The university’s information security officials are working to determine the extent of the breach, as well as identify those who may have been affected by it. The IT team discovered the web app vulnerability at the end of March after it noticed a significant performance impact, and has since traced the first unauthorized access of its system to Dec. 14, 2018. However, it’s unknown how long the hacker(s) had access to the database.
The vulnerability has been patched, and the U.S. Department of Education and the University System of Georgia have both been notified. Anyone whose data was exposed will be contacted soon regarding available credit-monitoring services.
“Georgia Tech is committed to the privacy and security of its personal data, and deeply regrets the potential impact on those affected,” said the release.

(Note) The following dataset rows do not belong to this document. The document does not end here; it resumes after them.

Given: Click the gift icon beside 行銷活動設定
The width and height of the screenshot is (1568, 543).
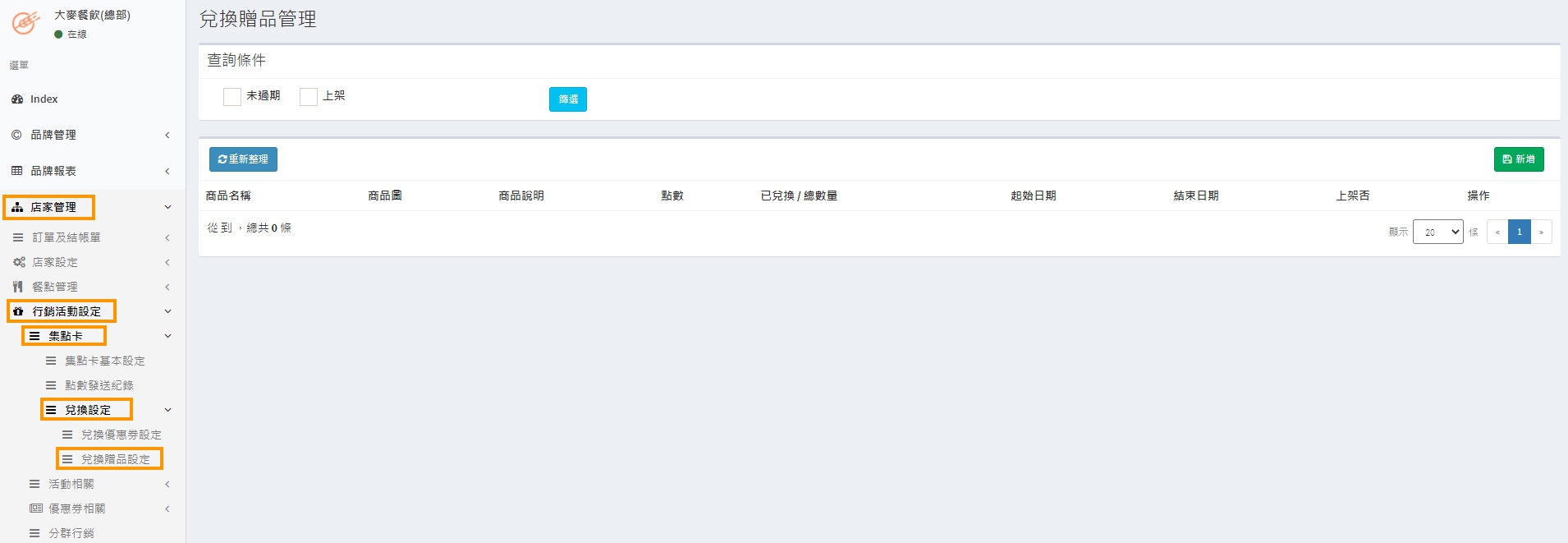Looking at the screenshot, I should (18, 311).
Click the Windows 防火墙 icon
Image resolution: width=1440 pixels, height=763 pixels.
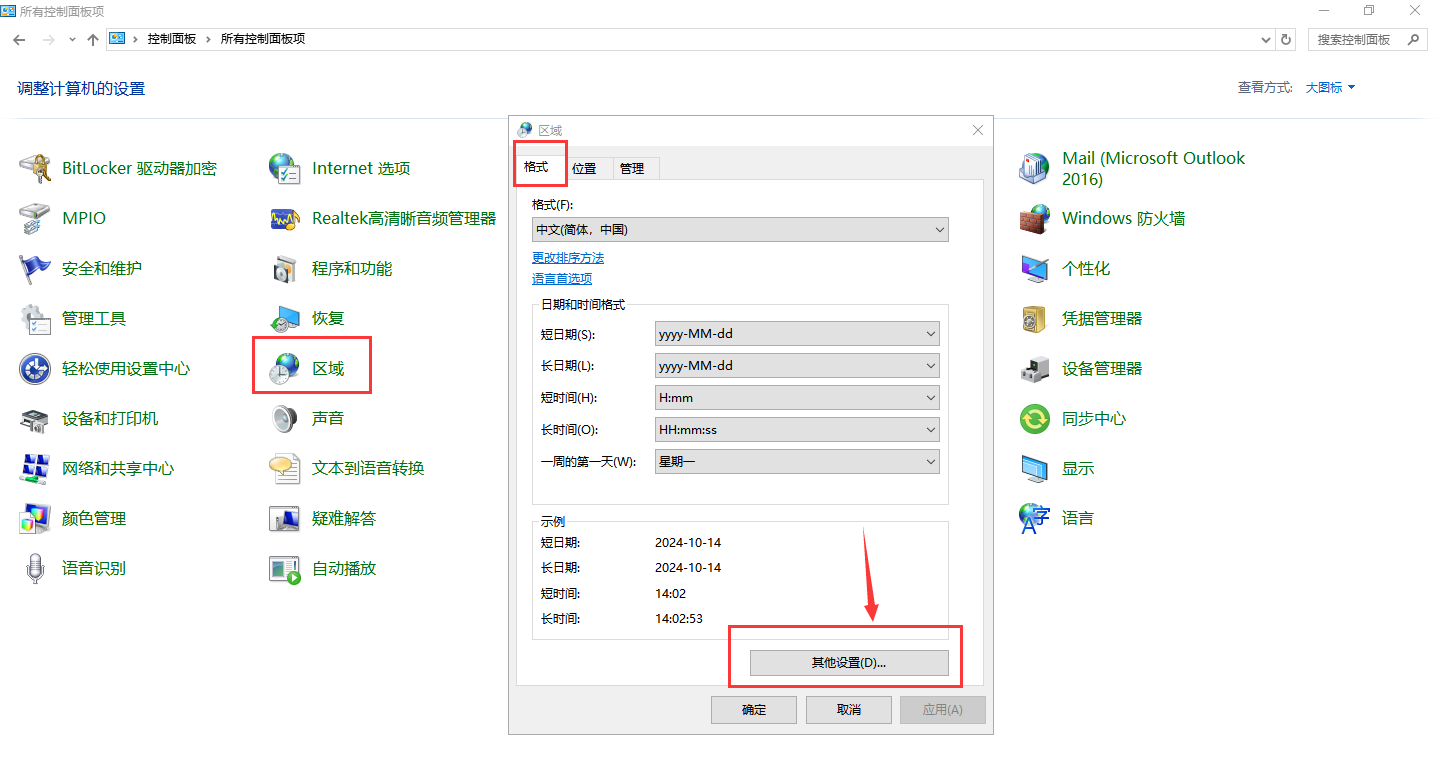coord(1035,219)
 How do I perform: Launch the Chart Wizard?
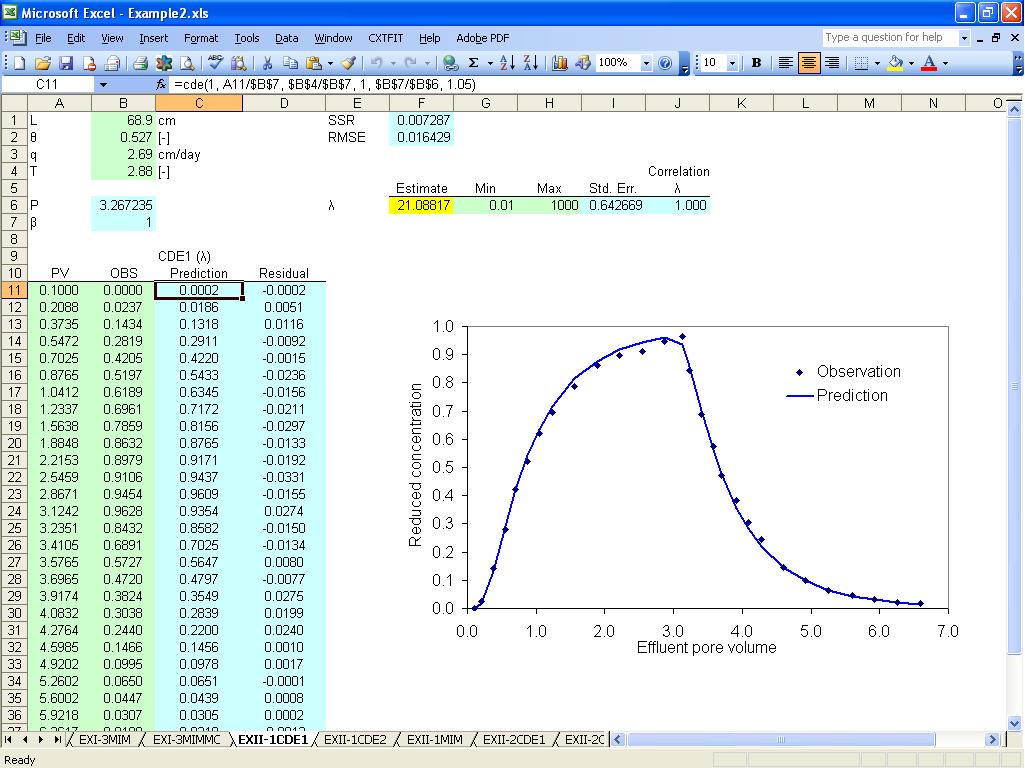(x=559, y=63)
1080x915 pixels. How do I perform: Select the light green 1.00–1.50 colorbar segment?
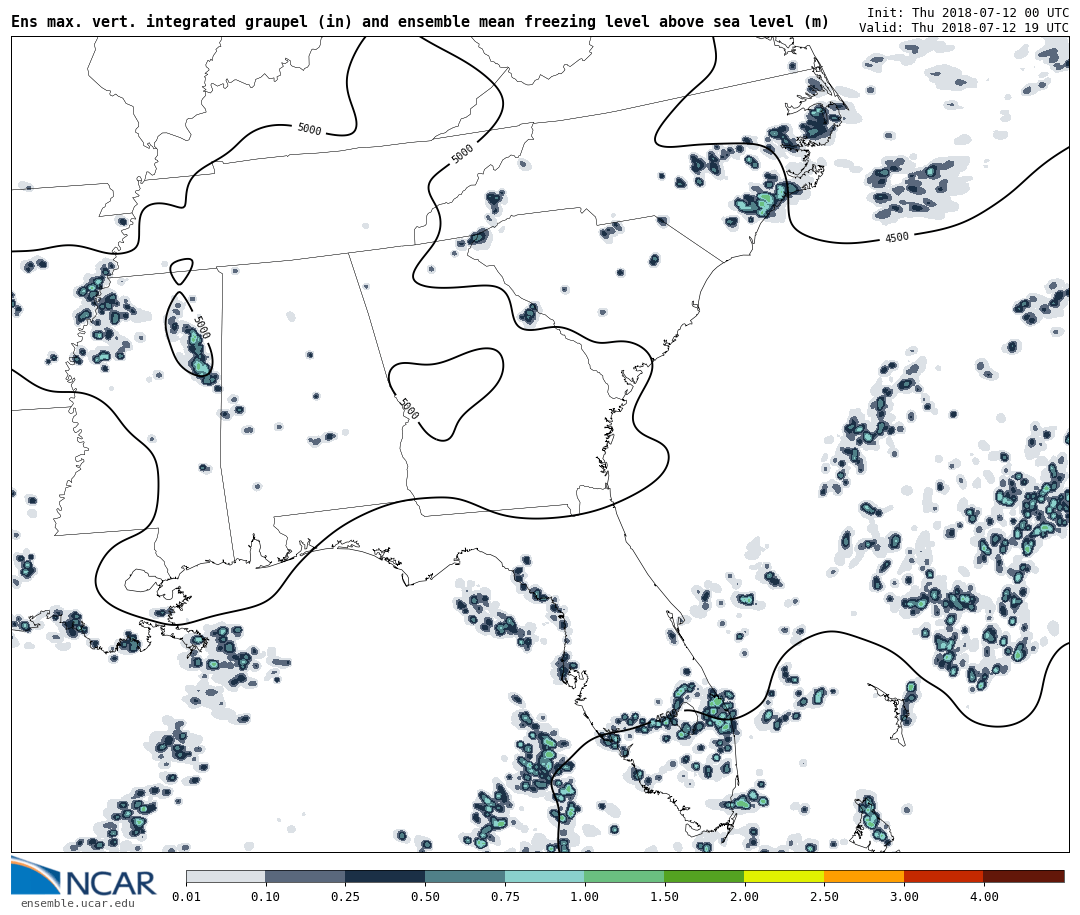coord(624,876)
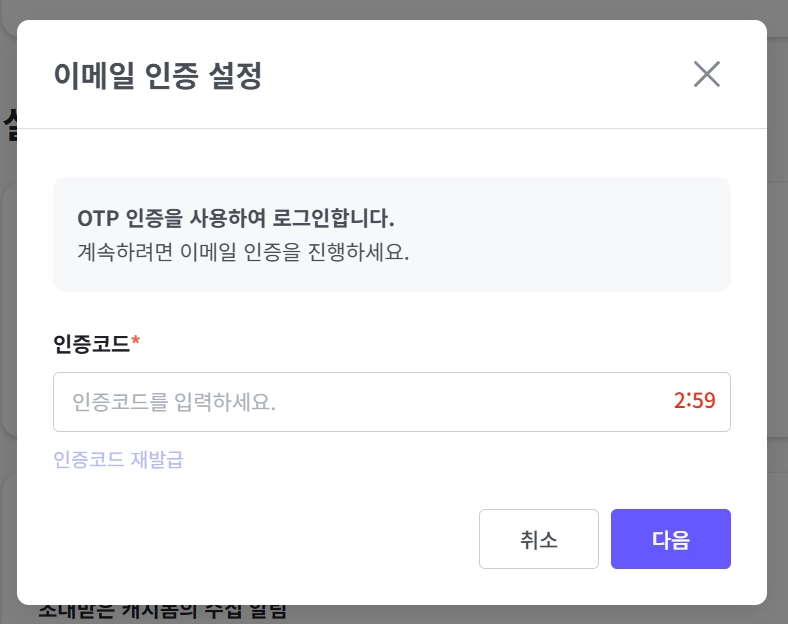Image resolution: width=788 pixels, height=624 pixels.
Task: Click the dimmed backdrop left of dialog
Action: (8, 300)
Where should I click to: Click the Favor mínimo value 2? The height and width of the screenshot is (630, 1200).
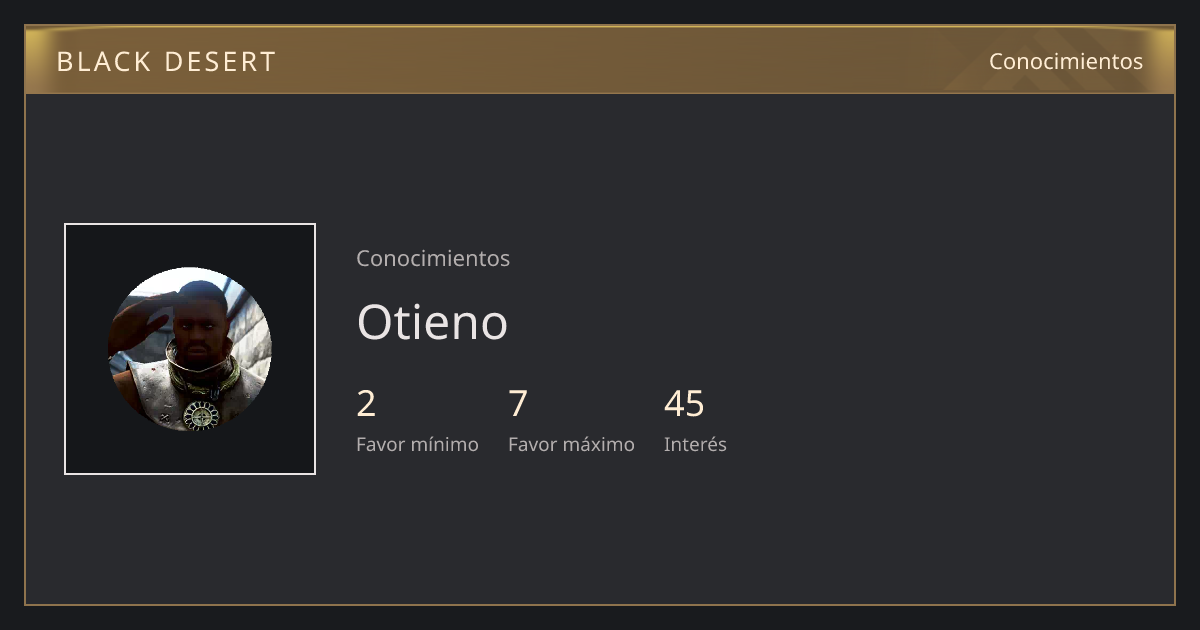click(x=366, y=404)
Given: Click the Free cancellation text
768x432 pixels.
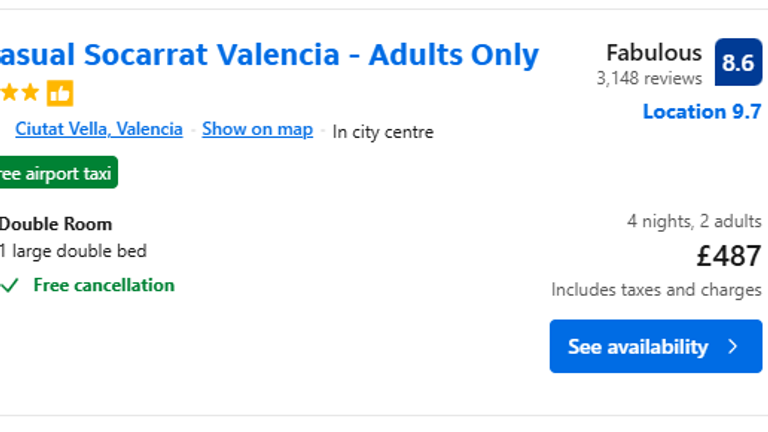Looking at the screenshot, I should 104,285.
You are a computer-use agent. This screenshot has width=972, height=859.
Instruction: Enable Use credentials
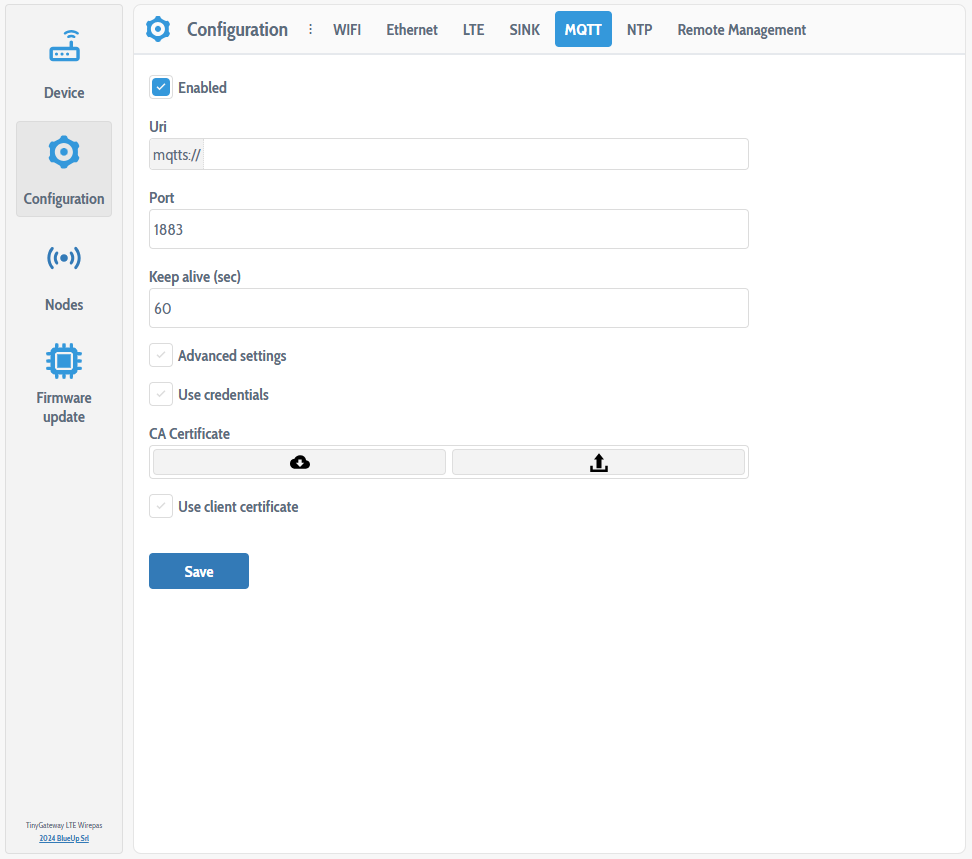(x=161, y=394)
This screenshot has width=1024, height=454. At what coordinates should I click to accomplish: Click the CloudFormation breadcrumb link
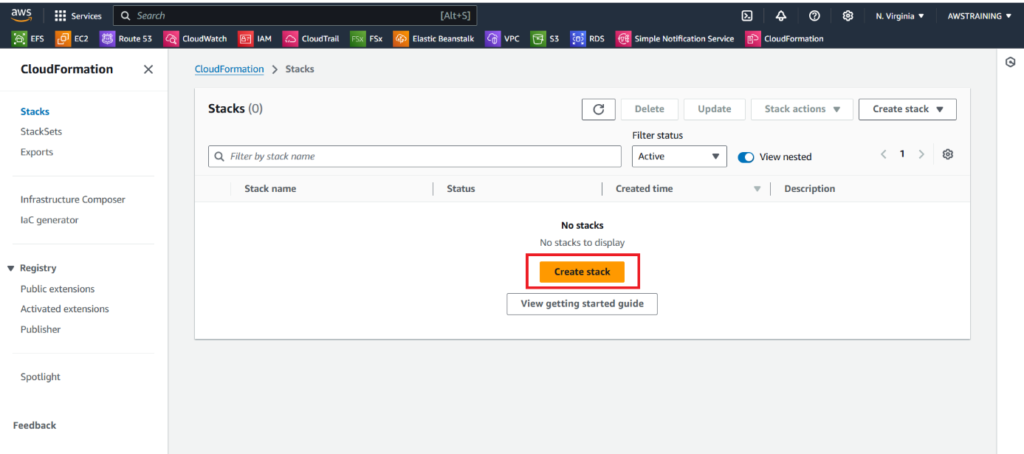click(x=229, y=69)
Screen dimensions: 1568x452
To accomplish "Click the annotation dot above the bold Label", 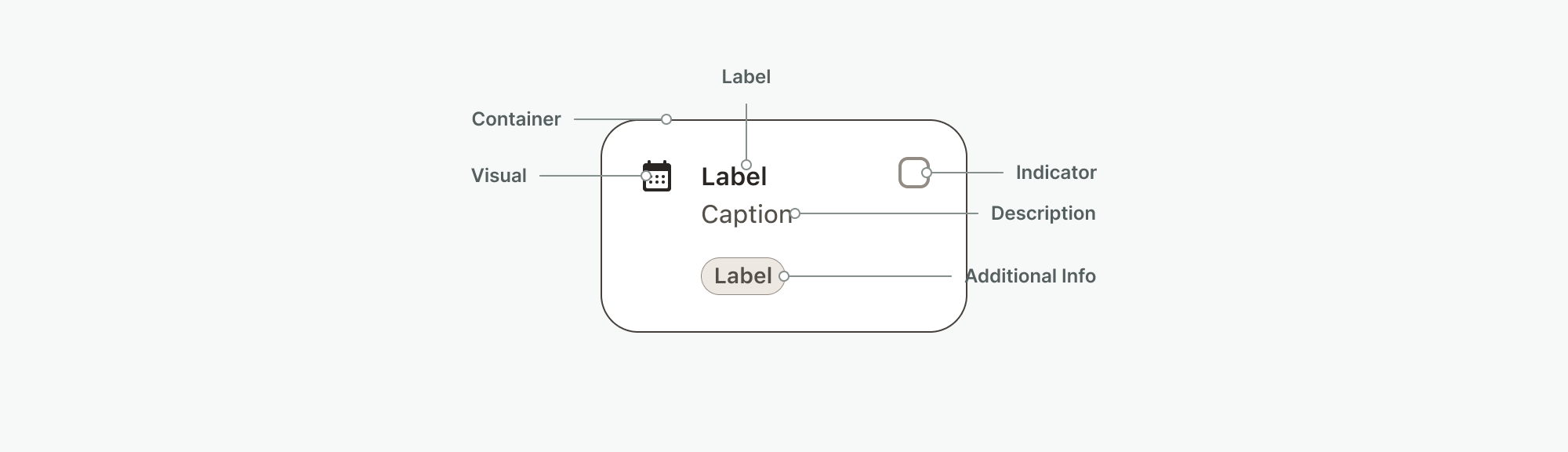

This is just the latest hack for 2019, which started off with the largest public data breach ever. “Collection #1” saw the exposure of nearly 773 million unique emails, and more than 21 million unique passwords. That is just one data batch of at least six more, collected by someone trying to sell the info, which amounts to almost one terabyte of stolen data.
One of the most troubling aspects of the breach was the fact that it contains “dehashed” passwords, which means the way passwords were scrambled into unreadable strings was figured out.